Un conflit qui entre dans sa troisième année - 36 000 pétitionnaires pour un boycott du Journal de Montréal

Près de 33 000 personnes ont signé une pétition de boycottage du Journal de Montréal lancée il y a trois mois par la CSN sur le thème «L'injustice en vente partout». Le texte explicatif dénonce «la mauvaise foi de l'employeur». Le lock-out qui touche le quotidien de Quebecor entrera dans sa troisième année cette nuit.

Une nouvelle pétition est aussi relayée depuis le 14 décembre (jusqu'au 14 mars) par le site de l'Assemblée nationale.
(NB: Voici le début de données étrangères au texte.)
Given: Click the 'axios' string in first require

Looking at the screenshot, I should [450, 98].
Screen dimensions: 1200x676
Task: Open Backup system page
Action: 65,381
Cet autre moyen de pression en appelle à la modernisation de la loi anti-briseurs de grève afin de «rééquilibrer le rapport de force». Cette seconde pétition, appuyée par un député, a recueilli à peu près 2900 signatures.

Ce qui fait près de 36 000 pétitionnaires au total. Enfin, sans tenir compte des doublons, s'il s'en trouve. Rappelons que les lock-outés du Journal de Montréal sont syndiqués à la CSN.

«Il y a eu un travail intensif de sensibilisation et de solidarité à l'égard des syndiqués du Journal de Montréal», explique au Devoir Claudette Carbonneau, présidente de la Confédération des syndicats nationaux (CSN). «Nous sommes satisfaits. Combien de fois on voit lancer des campagnes de boycott qui rêvent de changer le comportement de la moitié du Québec. Ce n'est pas ça. L'effet des grandes campagnes sociétales contre le tabac ou l'alcool au volant ne se mesure pas à court terme.»

Elle ajoute que «des centaines» d'assemblées syndicales ont été convoquées sur le thème du boycottage. En plus, le résultat de la pétition appelant au boycottage a été distribué à deux reprises aux 350 et quelques annonceurs du JdeM. «Certains nous ont dit qu'ils ne renouvelleraient pas leurs annonces, dit encore Mme Carbonneau. Je crois que ce n'est pas sans impact.»

La CSN demande aussi au gouvernement de modifier les dispositions anti-briseurs de grève du Code du travail du Québec dans sa première pétition appelant au boycottage. La vieille loi adoptée dans les années 1970 ne prévoyait pas la possibilité du télétravail. Les syndiqués du quotidien affirment que le recours à des travailleurs de substitution oeuvrant à distance facilite la production du journal tout en contrevenant à l'esprit de la loi anti-briseurs de grève. Deux jugements de tribunaux ont établi le contraire.

D'où la volonté de refonte du code. La proposition se retrouvera au centre des débats de la commission parlementaire sur le conflit qui commencera ses audiences dans deux semaines, à Québec.

Réaction de Quebecor

La direction de Quebecor, propriétaire du Journal de Montréal, refuse de commenter longuement le deuxième anniversaire du conflit. «Nous n'avons toujours pas l'intention pour l'instant de donner d'entrevues sur [ce sujet]», écrit au Devoir Serge Sasseville, vice-président aux affaires corporatives et institutionnelles de Quebecor. «Nous ne voulons prendre aucun risque d'envenimer les négociations en cours et nous craignons que des entrevues à ce sujet ne constituent un trop grand risque. Nous sommes d'avis que la solution de ce conflit de travail passe par la table de négociations. Nous entendons toujours conclure un règlement honorable et satisfaisant pour toutes les parties, par respect et reconnaissance des nombreuses années de services de la grande majorité des employés du Journal de Montréal, mais un règlement qui tienne compte du contexte très difficile dans l'industrie de la presse écrite [...].»

Mme Carbonneau confirme finalement que la tentative de rapprochement se poursuit devant le médiateur spécial nommé par Québec. La présidente refuse cependant de révéler l'état de cette démarche.